Two people who reported being ill in December and later tested positive for COVID-19 antibodies may have had other respiratory illnesses.
SNOHOMISH COUNTY, Wash. — It’s possible two Snohomish County residents who reported COVID-19-like illnesses in December and later tested positive for antibodies may have had the virus about a month before the first confirmed U.S. case in January. But maybe not.
During a press conference Friday morning, Dr. Chris Spitters, health officer for the Snohomish Health District, said the symptoms the two people The Seattle Times reported on Thursday overlap “greatly” with other respiratory infections.
Although it is possible the two residents contracted the virus before January, Dr. Spitters said it is “more likely” the two had a non-COVID-19 respiratory illness in December, followed by a minor and subsequent COVID-19 infection prior to testing.

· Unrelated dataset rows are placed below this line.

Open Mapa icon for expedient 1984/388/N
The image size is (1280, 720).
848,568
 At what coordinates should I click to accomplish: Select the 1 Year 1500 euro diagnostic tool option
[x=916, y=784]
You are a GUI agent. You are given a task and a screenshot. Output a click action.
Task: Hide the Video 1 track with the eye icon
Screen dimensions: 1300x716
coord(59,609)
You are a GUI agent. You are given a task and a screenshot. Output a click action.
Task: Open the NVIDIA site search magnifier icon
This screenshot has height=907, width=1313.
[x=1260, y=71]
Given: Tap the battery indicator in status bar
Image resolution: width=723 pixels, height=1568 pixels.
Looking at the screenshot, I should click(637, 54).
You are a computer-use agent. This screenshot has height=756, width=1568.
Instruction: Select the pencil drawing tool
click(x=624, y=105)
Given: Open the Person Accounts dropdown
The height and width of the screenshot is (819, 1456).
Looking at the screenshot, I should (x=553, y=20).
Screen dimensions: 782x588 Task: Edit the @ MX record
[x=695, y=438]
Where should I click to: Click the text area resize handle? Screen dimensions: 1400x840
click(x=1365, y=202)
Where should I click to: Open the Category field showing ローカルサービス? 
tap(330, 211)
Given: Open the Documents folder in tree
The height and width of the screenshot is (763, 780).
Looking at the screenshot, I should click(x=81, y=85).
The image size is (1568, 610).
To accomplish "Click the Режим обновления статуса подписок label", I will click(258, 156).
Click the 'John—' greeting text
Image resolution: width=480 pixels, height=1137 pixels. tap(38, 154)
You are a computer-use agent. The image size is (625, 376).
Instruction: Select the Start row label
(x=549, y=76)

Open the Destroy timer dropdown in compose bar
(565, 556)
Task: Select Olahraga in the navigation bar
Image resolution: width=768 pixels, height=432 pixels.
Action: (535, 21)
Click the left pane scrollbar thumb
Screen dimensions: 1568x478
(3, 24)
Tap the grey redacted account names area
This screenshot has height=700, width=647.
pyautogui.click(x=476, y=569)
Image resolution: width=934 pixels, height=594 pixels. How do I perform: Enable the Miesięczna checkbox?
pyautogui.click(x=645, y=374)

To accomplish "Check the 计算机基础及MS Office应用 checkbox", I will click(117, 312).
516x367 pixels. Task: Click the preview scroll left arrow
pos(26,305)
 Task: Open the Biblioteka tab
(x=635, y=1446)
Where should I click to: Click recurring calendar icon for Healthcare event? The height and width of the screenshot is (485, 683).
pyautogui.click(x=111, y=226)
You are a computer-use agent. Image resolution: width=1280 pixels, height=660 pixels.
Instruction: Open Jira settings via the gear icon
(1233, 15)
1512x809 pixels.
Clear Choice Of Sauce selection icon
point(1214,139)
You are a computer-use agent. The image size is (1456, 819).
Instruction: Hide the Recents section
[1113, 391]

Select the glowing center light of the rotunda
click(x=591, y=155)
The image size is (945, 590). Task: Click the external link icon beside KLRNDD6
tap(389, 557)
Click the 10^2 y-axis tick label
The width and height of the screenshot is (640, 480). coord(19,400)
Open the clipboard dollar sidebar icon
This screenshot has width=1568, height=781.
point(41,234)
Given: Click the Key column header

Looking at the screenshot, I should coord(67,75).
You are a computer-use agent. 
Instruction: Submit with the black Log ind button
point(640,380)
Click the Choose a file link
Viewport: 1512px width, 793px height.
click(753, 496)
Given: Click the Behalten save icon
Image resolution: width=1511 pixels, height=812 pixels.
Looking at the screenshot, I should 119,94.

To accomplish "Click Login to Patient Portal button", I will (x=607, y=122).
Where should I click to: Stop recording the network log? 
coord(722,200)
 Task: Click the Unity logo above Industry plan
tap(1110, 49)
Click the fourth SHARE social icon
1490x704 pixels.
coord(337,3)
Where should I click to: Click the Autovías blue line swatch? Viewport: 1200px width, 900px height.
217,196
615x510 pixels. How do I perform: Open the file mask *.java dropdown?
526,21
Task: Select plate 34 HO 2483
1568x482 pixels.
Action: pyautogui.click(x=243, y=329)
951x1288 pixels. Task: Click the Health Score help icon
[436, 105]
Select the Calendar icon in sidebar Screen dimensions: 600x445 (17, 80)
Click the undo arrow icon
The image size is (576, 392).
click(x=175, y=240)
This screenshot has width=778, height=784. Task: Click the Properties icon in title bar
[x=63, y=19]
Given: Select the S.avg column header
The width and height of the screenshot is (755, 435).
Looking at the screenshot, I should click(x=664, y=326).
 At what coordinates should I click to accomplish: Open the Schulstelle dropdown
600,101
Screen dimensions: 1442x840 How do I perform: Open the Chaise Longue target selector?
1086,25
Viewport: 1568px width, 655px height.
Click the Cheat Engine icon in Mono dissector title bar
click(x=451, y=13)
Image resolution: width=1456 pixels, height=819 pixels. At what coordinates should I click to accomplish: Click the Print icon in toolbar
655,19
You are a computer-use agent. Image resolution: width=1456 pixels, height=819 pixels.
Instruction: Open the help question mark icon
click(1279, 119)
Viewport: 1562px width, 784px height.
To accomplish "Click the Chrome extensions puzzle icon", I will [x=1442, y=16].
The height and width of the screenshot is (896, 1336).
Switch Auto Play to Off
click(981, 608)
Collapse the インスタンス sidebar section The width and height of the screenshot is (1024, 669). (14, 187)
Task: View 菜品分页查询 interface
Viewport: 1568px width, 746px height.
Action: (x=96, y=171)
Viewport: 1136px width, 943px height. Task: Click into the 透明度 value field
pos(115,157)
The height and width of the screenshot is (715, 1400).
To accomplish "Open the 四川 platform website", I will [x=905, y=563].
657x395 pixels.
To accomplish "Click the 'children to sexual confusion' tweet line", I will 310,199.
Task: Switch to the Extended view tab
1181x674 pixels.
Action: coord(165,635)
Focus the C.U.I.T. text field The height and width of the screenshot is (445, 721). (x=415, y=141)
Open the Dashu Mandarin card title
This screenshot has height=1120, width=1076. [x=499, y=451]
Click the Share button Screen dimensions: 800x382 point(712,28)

That can’t be said with 100% certainty, however. But it is the more likely scenario, Dr. Spitters said.
“There is a saying in medicine when you hear hoofbeats think horses, not zebras. The horse in that scenario would be that they had a non-COVID infection in December and then subsequently got infected with COVID but didn’t know it, developed antibodies, and then here we are,” said Dr. Spitters. “But we can’t say that with 100% certainty, I think that’s the more likely scenario.”
Additionally, the Snohomish County man who was diagnosed with the first known case of COVID-19 in January is not the only one to have introduced the virus into the U.S., Dr. Spitters said. There have been multiple strains of the virus that are dominant in other areas of the country.
It all leads back to the uncertainty of when the virus was actually introduced into the U.S. However, that doesn’t change where we are today, Dr. Spitters added.